How to complete this task
Copy out each line of the data that holds the word "three".

--- Provided data Enclosed Below ---

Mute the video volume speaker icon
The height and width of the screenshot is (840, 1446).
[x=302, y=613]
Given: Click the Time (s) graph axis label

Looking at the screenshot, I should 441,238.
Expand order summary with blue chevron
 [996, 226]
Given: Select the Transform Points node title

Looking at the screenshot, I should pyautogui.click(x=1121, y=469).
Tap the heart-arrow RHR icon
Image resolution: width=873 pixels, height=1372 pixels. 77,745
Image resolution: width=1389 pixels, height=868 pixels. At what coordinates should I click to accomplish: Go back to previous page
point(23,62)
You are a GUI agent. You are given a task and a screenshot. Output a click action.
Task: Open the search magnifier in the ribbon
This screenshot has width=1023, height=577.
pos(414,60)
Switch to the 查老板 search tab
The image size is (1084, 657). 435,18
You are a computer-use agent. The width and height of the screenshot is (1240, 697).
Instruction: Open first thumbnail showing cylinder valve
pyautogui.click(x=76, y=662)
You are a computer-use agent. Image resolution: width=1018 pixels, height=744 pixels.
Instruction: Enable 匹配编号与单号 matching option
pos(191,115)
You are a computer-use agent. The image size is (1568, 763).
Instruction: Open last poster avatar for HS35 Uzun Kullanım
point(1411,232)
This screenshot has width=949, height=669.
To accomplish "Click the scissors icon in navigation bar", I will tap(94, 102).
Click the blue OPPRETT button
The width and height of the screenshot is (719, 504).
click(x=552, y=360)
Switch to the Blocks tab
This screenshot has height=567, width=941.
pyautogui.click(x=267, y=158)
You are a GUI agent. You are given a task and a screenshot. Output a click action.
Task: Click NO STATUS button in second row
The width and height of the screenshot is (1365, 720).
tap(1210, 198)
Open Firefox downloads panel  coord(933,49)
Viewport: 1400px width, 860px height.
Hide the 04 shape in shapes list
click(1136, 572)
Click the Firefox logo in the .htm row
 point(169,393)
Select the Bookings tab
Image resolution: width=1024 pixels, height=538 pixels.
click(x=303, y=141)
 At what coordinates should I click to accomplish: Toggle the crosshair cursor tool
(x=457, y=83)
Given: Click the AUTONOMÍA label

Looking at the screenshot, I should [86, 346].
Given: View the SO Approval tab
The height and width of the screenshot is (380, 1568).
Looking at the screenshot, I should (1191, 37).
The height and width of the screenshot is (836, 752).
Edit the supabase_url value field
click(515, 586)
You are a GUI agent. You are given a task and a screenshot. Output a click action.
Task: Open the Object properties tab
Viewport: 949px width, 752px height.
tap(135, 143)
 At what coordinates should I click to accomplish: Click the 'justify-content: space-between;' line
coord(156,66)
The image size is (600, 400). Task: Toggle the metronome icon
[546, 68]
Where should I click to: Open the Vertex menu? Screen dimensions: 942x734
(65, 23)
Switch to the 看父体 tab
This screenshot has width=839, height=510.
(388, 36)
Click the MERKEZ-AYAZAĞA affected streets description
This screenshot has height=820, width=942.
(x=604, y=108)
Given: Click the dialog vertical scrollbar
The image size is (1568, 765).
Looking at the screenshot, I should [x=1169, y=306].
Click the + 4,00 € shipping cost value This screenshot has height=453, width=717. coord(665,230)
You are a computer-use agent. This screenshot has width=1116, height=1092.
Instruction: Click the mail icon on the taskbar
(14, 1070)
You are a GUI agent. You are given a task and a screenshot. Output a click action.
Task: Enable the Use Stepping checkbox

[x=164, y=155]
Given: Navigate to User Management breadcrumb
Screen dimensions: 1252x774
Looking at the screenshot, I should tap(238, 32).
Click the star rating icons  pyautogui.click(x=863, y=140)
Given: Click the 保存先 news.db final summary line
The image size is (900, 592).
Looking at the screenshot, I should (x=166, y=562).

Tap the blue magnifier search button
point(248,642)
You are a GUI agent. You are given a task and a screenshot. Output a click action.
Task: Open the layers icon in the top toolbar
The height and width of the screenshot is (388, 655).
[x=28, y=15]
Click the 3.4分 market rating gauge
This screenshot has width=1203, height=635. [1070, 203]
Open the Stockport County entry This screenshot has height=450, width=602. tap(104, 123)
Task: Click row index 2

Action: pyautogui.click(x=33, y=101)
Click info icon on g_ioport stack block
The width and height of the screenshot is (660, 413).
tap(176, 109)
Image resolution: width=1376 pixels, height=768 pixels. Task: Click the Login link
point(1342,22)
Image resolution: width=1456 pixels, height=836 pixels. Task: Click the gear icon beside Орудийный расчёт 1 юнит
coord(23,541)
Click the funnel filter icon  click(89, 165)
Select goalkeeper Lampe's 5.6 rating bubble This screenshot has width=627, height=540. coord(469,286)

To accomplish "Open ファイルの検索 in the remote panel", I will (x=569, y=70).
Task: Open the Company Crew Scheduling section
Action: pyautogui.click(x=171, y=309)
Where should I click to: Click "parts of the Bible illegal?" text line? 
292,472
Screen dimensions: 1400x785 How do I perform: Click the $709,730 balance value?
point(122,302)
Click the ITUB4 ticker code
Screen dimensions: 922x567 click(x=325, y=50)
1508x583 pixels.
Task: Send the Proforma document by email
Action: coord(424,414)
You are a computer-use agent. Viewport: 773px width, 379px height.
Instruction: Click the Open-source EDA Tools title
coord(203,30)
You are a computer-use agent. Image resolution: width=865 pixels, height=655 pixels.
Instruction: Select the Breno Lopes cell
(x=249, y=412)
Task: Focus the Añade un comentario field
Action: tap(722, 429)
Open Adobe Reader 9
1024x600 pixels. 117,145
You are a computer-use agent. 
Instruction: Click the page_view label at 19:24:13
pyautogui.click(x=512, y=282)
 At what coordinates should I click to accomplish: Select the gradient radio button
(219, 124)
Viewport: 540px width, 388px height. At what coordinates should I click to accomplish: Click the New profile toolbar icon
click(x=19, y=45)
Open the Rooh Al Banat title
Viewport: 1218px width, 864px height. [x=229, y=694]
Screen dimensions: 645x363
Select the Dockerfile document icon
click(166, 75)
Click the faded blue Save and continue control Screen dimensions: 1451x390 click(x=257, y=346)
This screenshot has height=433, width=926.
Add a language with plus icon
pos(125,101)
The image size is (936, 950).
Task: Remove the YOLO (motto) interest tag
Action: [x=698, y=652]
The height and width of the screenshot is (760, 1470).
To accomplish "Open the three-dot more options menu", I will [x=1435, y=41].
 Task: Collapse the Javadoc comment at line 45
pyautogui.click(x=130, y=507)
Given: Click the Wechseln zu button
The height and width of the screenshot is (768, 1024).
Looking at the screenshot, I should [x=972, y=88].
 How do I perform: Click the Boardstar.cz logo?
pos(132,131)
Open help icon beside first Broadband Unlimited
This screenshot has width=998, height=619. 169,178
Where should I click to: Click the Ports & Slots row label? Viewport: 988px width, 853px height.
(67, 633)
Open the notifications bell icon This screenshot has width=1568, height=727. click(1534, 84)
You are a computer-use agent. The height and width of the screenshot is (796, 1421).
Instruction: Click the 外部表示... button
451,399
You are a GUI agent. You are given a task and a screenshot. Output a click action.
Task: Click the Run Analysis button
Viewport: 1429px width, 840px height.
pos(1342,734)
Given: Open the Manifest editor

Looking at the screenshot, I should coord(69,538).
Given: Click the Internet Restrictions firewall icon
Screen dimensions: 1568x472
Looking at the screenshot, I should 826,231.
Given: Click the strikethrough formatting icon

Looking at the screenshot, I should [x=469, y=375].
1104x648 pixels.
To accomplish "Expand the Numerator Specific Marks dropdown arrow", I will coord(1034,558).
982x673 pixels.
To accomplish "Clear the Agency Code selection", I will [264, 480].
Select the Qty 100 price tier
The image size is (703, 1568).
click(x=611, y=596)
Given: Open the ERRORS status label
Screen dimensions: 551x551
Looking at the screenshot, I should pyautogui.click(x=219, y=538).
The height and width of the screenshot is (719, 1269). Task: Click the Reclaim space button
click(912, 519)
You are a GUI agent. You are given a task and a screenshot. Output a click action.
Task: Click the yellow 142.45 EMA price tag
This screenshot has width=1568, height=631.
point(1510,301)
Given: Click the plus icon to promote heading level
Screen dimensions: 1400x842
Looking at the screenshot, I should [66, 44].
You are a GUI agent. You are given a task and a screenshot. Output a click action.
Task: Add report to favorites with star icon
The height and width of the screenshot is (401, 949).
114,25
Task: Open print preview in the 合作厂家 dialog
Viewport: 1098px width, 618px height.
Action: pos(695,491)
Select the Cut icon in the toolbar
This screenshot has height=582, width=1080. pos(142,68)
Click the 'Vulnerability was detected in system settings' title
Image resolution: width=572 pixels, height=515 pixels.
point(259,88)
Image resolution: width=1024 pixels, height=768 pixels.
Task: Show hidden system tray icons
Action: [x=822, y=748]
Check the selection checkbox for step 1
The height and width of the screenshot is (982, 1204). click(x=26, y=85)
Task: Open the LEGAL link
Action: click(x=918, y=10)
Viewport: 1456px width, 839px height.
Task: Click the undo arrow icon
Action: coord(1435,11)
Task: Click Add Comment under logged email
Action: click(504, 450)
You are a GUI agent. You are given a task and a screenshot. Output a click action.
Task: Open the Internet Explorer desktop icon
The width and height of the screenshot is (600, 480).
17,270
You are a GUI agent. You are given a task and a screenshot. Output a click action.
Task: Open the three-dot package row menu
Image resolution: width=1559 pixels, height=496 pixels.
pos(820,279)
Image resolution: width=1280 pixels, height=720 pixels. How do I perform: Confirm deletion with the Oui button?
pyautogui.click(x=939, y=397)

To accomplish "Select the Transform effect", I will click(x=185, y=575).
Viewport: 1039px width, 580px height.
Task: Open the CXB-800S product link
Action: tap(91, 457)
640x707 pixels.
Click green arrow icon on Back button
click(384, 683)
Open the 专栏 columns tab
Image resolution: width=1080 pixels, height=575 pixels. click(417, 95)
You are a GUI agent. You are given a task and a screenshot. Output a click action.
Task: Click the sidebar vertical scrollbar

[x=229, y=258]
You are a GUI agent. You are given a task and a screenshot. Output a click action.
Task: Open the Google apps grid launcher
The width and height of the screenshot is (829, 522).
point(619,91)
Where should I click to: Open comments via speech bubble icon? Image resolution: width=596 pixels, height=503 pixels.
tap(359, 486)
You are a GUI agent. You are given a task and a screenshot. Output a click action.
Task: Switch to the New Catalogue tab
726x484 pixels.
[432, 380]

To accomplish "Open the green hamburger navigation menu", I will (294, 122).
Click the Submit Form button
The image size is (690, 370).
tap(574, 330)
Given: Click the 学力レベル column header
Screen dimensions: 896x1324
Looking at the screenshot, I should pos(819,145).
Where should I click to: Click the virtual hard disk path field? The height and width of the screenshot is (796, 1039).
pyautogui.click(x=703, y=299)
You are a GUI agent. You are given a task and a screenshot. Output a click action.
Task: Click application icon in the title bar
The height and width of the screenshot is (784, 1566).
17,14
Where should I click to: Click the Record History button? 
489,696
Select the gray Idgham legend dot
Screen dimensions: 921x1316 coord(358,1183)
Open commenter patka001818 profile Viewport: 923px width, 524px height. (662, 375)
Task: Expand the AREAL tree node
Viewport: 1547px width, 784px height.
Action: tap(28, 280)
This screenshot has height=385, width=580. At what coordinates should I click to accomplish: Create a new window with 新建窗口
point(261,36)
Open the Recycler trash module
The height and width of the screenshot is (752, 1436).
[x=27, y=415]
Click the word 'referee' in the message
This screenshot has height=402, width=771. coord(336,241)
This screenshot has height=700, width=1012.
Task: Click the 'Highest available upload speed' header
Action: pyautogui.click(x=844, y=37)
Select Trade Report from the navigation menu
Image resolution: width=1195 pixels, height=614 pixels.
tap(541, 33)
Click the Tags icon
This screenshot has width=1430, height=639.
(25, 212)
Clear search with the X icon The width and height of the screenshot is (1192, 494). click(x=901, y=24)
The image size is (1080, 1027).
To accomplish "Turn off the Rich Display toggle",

--- End of Enclosed Provided data ---

Exercise response
To accomplish "Open the three-dot more options menu", I will [x=1435, y=41].
Task: Open the three-dot package row menu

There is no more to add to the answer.